### YOUR ASSIGNMENT:
Word for word, set down the listing that appears after this line.

### DATASET RECORDS:
§
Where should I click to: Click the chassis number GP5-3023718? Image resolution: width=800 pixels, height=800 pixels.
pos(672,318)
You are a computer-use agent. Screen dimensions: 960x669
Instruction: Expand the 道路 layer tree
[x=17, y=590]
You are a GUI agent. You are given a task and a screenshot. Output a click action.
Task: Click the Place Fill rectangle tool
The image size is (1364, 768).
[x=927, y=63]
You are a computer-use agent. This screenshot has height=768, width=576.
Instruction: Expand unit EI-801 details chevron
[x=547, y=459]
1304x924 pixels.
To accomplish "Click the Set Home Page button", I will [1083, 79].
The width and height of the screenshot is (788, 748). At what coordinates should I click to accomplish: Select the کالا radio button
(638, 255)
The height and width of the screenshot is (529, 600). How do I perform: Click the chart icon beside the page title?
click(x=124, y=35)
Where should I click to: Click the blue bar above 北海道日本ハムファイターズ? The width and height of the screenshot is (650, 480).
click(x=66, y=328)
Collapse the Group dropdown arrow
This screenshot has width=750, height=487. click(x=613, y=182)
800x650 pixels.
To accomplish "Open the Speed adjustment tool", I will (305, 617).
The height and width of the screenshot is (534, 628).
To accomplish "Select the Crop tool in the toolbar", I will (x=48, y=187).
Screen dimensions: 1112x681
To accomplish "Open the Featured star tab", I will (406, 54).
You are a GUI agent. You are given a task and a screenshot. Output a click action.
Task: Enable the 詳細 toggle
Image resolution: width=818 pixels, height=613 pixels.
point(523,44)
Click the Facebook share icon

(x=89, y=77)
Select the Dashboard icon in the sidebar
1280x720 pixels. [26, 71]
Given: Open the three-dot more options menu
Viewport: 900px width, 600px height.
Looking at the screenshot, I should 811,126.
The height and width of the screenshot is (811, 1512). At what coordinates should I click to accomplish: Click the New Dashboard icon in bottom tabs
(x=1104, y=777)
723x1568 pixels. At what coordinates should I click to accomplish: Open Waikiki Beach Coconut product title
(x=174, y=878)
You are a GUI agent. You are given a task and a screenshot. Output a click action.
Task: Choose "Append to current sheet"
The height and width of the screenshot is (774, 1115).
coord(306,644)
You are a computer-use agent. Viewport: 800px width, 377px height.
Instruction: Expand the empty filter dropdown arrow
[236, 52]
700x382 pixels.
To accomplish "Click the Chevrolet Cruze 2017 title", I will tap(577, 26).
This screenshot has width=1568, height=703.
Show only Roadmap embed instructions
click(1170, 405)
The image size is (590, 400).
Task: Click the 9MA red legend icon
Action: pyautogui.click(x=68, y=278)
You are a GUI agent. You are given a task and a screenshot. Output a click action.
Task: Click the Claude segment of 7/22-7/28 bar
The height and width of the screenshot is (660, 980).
§
### RESPONSE AREA:
Where should I click to: Click the chassis number GP5-3023718? Image resolution: width=800 pixels, height=800 pixels.
pos(672,318)
You are a computer-use agent. Screen dimensions: 960x669
Instruction: Expand the 道路 layer tree
[x=17, y=590]
You are a GUI agent. You are given a task and a screenshot. Output a click action.
Task: Click the Place Fill rectangle tool
The image size is (1364, 768).
[x=927, y=63]
You are a computer-use agent. This screenshot has height=768, width=576.
Instruction: Expand unit EI-801 details chevron
[x=547, y=459]
1304x924 pixels.
To accomplish "Click the Set Home Page button", I will [1083, 79].
The width and height of the screenshot is (788, 748). At what coordinates should I click to accomplish: Select the کالا radio button
(638, 255)
The height and width of the screenshot is (529, 600). How do I perform: Click the chart icon beside the page title?
click(x=124, y=35)
Where should I click to: Click the blue bar above 北海道日本ハムファイターズ? The width and height of the screenshot is (650, 480).
click(x=66, y=328)
Collapse the Group dropdown arrow
This screenshot has width=750, height=487. click(x=613, y=182)
800x650 pixels.
To accomplish "Open the Speed adjustment tool", I will (305, 617).
The height and width of the screenshot is (534, 628).
To accomplish "Select the Crop tool in the toolbar", I will (x=48, y=187).
Screen dimensions: 1112x681
To accomplish "Open the Featured star tab", I will (406, 54).
You are a GUI agent. You are given a task and a screenshot. Output a click action.
Task: Enable the 詳細 toggle
Image resolution: width=818 pixels, height=613 pixels.
point(523,44)
Click the Facebook share icon

(x=89, y=77)
Select the Dashboard icon in the sidebar
1280x720 pixels. [26, 71]
Given: Open the three-dot more options menu
Viewport: 900px width, 600px height.
Looking at the screenshot, I should 811,126.
The height and width of the screenshot is (811, 1512). At what coordinates should I click to accomplish: Click the New Dashboard icon in bottom tabs
(x=1104, y=777)
723x1568 pixels. At what coordinates should I click to accomplish: Open Waikiki Beach Coconut product title
(x=174, y=878)
You are a GUI agent. You are given a task and a screenshot. Output a click action.
Task: Choose "Append to current sheet"
The height and width of the screenshot is (774, 1115).
coord(306,644)
You are a computer-use agent. Viewport: 800px width, 377px height.
Instruction: Expand the empty filter dropdown arrow
[236, 52]
700x382 pixels.
To accomplish "Click the Chevrolet Cruze 2017 title", I will tap(577, 26).
This screenshot has width=1568, height=703.
Show only Roadmap embed instructions
click(1170, 405)
The image size is (590, 400).
Task: Click the 9MA red legend icon
Action: pyautogui.click(x=68, y=278)
You are a GUI agent. You are given a task and a screenshot. Output a click action.
Task: Click the Claude segment of 7/22-7/28 bar
The height and width of the screenshot is (660, 980).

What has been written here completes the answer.